### Exercise
From the line with "Nuevos platos en" through the final line, please write out the listing exactly, including both of those lines.

### Data for analysis
++++++

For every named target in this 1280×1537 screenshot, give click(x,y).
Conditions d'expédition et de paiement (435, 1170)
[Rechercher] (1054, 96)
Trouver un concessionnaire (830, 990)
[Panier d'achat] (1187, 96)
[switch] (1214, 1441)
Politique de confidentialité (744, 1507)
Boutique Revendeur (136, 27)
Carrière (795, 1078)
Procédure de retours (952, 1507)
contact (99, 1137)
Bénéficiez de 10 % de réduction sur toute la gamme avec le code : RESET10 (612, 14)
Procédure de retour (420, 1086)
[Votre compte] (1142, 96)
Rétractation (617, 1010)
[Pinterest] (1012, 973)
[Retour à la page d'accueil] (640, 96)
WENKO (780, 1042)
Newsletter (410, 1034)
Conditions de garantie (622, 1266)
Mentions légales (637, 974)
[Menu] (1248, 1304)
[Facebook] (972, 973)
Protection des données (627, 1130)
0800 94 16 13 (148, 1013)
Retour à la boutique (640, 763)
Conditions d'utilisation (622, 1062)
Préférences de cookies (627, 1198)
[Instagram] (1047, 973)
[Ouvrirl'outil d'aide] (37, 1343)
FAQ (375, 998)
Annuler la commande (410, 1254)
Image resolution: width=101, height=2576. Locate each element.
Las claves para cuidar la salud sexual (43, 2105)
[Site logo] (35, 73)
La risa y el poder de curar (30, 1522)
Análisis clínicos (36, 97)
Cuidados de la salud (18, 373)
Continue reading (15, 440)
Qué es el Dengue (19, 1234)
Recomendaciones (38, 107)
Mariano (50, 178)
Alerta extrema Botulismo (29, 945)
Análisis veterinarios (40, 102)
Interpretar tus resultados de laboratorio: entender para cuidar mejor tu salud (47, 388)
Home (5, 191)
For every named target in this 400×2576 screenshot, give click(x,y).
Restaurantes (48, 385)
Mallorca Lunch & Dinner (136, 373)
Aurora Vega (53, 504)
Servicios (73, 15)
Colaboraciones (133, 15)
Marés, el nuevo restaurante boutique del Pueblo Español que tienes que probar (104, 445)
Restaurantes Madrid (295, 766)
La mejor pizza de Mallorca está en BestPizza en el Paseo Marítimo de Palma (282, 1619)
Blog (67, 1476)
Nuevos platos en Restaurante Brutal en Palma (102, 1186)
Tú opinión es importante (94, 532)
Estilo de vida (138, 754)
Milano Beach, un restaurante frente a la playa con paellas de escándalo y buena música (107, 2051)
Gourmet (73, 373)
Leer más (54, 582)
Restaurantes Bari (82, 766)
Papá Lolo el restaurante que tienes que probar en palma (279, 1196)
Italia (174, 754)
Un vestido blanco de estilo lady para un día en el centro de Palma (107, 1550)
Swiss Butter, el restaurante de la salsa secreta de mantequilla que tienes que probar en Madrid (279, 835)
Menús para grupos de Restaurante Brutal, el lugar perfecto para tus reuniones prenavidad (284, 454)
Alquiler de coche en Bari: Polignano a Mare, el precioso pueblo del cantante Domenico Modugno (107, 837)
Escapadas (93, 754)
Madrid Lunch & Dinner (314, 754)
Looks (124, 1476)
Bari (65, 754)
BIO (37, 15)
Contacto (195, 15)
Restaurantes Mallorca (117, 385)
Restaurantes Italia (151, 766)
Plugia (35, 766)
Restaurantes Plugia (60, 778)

++++++

### Exercise answer
Nuevos platos en Restaurante Brutal en Palma (102, 1186)
Tú opinión es importante (94, 532)
Estilo de vida (138, 754)
Milano Beach, un restaurante frente a la playa con paellas de escándalo y buena música (107, 2051)
Gourmet (73, 373)
Leer más (54, 582)
Restaurantes Bari (82, 766)
Papá Lolo el restaurante que tienes que probar en palma (279, 1196)
Italia (174, 754)
Un vestido blanco de estilo lady para un día en el centro de Palma (107, 1550)
Swiss Butter, el restaurante de la salsa secreta de mantequilla que tienes que probar en Madrid (279, 835)
Menús para grupos de Restaurante Brutal, el lugar perfecto para tus reuniones prenavidad (284, 454)
Alquiler de coche en Bari: Polignano a Mare, el precioso pueblo del cantante Domenico Modugno (107, 837)
Escapadas (93, 754)
Madrid Lunch & Dinner (314, 754)
Looks (124, 1476)
Bari (65, 754)
BIO (37, 15)
Contacto (195, 15)
Restaurantes Mallorca (117, 385)
Restaurantes Italia (151, 766)
Plugia (35, 766)
Restaurantes Plugia (60, 778)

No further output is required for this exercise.